Transition tube sampling
########################

Contributed by Krystof Brezina on Oct 18, 2024.

How to use TTS
**************

Transition tube sampling (TTS) is a method of sampling thermal reactive candidate geometries for, primarily, the training of reactive neural network potentials (NNPs). [1]_ [2]_
In general, this is quite a difficult task, because in order to overcome a thermally insurmountable potential barrier, one has to perform a kind of enhanced sampling simulation to drive the system over it:
this comes with an inpractically high computational cost when done at an *ab initio* level.
TTS significantly reduces this computational cost as it only requires a discretized estimate of the reaction path (*e.g.*, a minimum energy path, MEP) 
and a small numbers of Hessian matrices evaluated at chosen control points (geometries :math:`\mathbf{R}_c, \ c = 1, \dots, N_c`) along the path.
Typically, selecting control points at the reagent and the product minima and the transition state is enough, but one can go as dense as they want.

Setting up
==========

Having calculated the Hesians for the :math:`N_c` control points (and arranged them in an Iterable, *e.g.*, a list `hessians`), one can easily set up the normal mode objects using the `NormalModes` class of the TTS module::

    import transition_tube_sampling as tts
    normalmodes = [tts.NormalModes(h, masses) for h in hessians]

where `masses` is an Iterable of atomic masses used for mass-weighing purposes.
The module has some clever ways of dealing with Hessians from CP2K and ASE, for any other Hessian one must convert it externally to mass-weighted atomic units and 
enter it directly following the documentation below.

Once the local modes `normalmodes` are set up, one can move to the TTS itself through the `NormalModeSampling` class, which works in the following way. 
Given the geometries of the MEP listed in an iterable (*e.g.*, `positions`), the code runs a cubic spline through it to have an analytic description of the MEP
and its tangent vectors (derivatives). 
The other output to set up the `NormalModeSampling` class if the control hessians from above, just note that the code requires a dictionary, 
where the keys are *integer indices* of the control points within the discretized MEP (something like `idx_c = [0, 5, 10]` for a control point at the 0th, 5th and 10th position of the MEP).
You can get this easily through, for instance, a dictionary comprehension::

    assert len(normalmodes) == len(idx_c)
    dnormalmodes = {idx: nm for idx, nm in zip(idx_c, normalmodes)}

and now, the `NormalModeSampling` object is set up just using::

    sampling = tts.NormalModeSampling(positions, dnormalmodes)

and is ready to sample new geometries.

Sampling new geometries
=======================

This is achieved through calling the main interface of the class::

   new_geometries = sampling.get_samples(...)

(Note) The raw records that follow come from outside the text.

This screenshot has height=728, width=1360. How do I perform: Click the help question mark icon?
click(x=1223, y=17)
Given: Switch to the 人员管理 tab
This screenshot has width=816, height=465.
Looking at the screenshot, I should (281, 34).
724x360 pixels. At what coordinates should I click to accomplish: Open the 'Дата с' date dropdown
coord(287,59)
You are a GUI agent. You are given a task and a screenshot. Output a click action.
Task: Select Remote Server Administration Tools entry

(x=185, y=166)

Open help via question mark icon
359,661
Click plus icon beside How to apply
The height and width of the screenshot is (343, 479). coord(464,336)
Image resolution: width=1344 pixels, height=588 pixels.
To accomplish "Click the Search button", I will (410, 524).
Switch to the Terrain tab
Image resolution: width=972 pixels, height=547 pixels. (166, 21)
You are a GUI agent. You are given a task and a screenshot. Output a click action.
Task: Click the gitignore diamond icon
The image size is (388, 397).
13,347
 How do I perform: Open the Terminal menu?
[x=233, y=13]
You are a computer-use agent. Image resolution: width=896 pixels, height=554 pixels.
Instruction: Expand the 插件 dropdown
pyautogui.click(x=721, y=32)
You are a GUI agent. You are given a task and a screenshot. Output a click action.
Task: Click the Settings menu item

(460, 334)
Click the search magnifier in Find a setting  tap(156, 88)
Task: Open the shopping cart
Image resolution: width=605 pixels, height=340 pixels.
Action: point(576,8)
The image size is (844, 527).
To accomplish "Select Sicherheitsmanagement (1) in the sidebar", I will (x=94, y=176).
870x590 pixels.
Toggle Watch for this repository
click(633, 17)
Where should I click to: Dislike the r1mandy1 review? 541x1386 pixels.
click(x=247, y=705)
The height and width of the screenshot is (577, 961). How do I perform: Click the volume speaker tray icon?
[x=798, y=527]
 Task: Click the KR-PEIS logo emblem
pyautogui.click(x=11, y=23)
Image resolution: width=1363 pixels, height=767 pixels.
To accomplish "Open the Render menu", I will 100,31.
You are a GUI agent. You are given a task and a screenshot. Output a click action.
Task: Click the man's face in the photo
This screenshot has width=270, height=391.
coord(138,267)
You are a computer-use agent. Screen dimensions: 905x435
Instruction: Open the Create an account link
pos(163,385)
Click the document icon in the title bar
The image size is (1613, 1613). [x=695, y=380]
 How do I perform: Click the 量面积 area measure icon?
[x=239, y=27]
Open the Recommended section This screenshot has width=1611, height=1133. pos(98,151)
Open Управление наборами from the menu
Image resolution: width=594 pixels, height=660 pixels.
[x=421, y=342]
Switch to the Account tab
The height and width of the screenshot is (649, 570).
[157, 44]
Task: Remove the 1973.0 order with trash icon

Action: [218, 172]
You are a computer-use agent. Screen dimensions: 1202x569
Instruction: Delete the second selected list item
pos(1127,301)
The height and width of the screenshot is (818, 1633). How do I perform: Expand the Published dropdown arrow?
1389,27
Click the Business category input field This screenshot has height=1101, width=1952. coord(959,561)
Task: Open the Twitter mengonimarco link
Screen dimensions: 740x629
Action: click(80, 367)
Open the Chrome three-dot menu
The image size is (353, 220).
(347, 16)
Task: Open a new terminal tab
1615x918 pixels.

with appropriate parameters.
The way this works is that for each of the :math:`c` control points, this erects a distribution of *reference geometries* :math:`{\mathbf{R}_0}` peaking at the position
of the control point and decaying away.
This encourages using local modes "locally"; summing up over these distributions gives an exactly uniform distribution along the path.
Now, each of the reference geometries is displaced perpendicularly from the path using its assigned control normal modes

.. math::
    \mathbf{R} = \mathbf{R}_0 + \mathcal{M}^{-\frac{1}{2}}\sum_{i=1}^{N_\mathrm{vib}} \Omega_{i,c} \mathbb{\Omega}_{i,c},

where :math:`\mathcal{M}` is the diagonal mass matrix and the values of normal coordinates :math:`\Omega_{i,c}` are sampled from the harmonic Boltzmann distribution

.. math::
    p(\Omega_{1,c}, \dots, \Omega_{N_\mathrm{vib},c})
    =
    \prod_{i=1}^{N_\mathrm{vib}} \mathrm{exp} \left( -\frac{1}{2}\beta\omega_{i,c}^2 \Omega_{i,c}^2 \right)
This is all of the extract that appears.